From: "Shawn O. Pearce" <spearce@spearce.org>
To: git@vger.kernel.org
Subject: JGit server performance
Date: Sat, 7 Mar 2009 19:22:14 -0800 [thread overview]
Message-ID: <20090308032214.GU16213@spearce.org> (raw)
As Gerrit Code Review provides Gitosis-like functionality, but
that is implemented through JGit's pure Java implementation, the
performance of JGit's UploadPack matters to me.
JGit is about 66% slower on my hardware when cloning the linux-2.6
repository, compared to git-core (jgit 2m21s, git-core 1m23s).
The bottlenecks are:
~41.2% in ObjectLoader.getCachedBytes()
This is the tree objects being parsed out of the pack file.
The problem here (I believe) is we have horrible locality
when reading. The delta base for a tree isn't in memory most
of the time, because its been evicted by other trees accessed
since the last time that tree was touched.
Conceptually this makes some sense, as ObjectWalk does a depth
first traversal through the tree of each commit, in most-recent
to least-recent commit order. On a larger project like the
kernel we'll touch a lot more objects between two root trees,
and there isn't even any guarantee that two root trees that
appear near each other in the commit sequence have a delta
base relationship.
~20.5% in AbstractTreeIterator.getEntryObjectId()
The bulk of the time here is really down in NB.decodeInt32().
We spend a lot of time converting an object id in a tree data
stream into an AnyObjectId (really a reused MutableObjectId)

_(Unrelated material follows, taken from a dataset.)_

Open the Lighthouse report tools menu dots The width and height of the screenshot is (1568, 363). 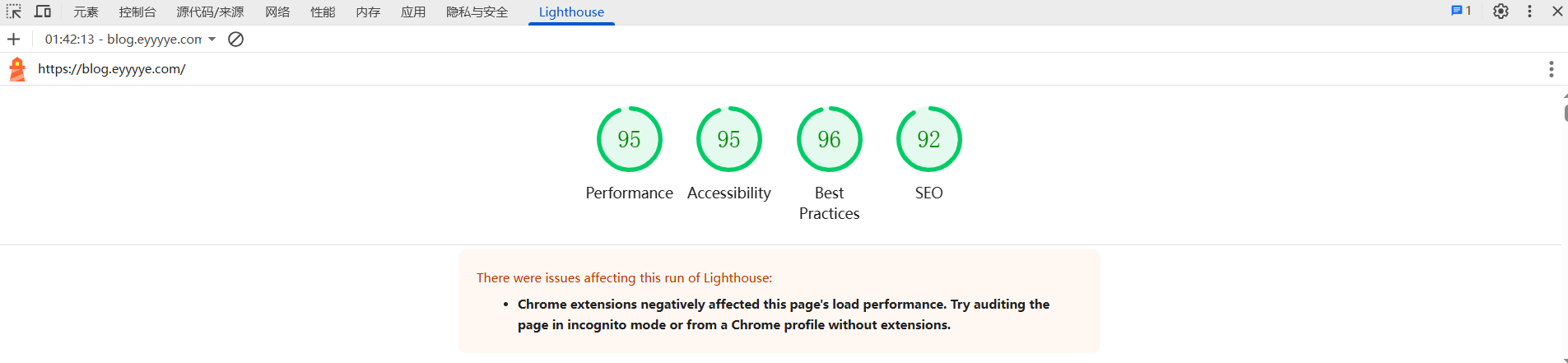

so that we can probe the ObjectIdSubclassMap to see if we have
seen this object before.
The sad fact is, we need all 20 bytes to be converted into the 5
words, because the majority of the time, we have actually seen
the object before, and it exists in our hash table. The only
way to know is to convert and compare all 5 words. Any attempt
to lazily convert the 5 words would just make it slower.
... and it falls off from there.
I'm at a loss on how to improve the performance. I don't think that
we can do anything about the 20% in getEntryObjectId() due to the
way our data structures are organized around the 5-word ObjectId,
and not a byte[]. That 20% is a penalty git-core doesn't have to
pay, and is most certainly one reason why JGit is so much slower.
The only thing that may work is to modify ObjectWalk to try and
deduce some delta-chain locality from the pack. Buffer up objects
that it needs to parse in a queue, rank them by the delta base
they would need to use, and then try to unfold the base first,
and then the children.
That is, do something like what IndexPack does, where we try to
unpack each object exactly once, and recursively process the delta
chain children after unpacking the parent.
We _might_ get better locality if we can queue up all root trees,
process all of them, then process the first level children, etc,
so go breadth first.
But that seems like a lot of code, and it probably wrecks the simple
recency ordering produced natively by ObjectWalk. :-\
--
Shawn.
next reply other threads:[~2009-03-08 3:28 UTC|newest]
Thread overview: 2+ messages / expand[flat|nested] mbox.gz Atom feed top
2009-03-08 3:22 Shawn O. Pearce [this message]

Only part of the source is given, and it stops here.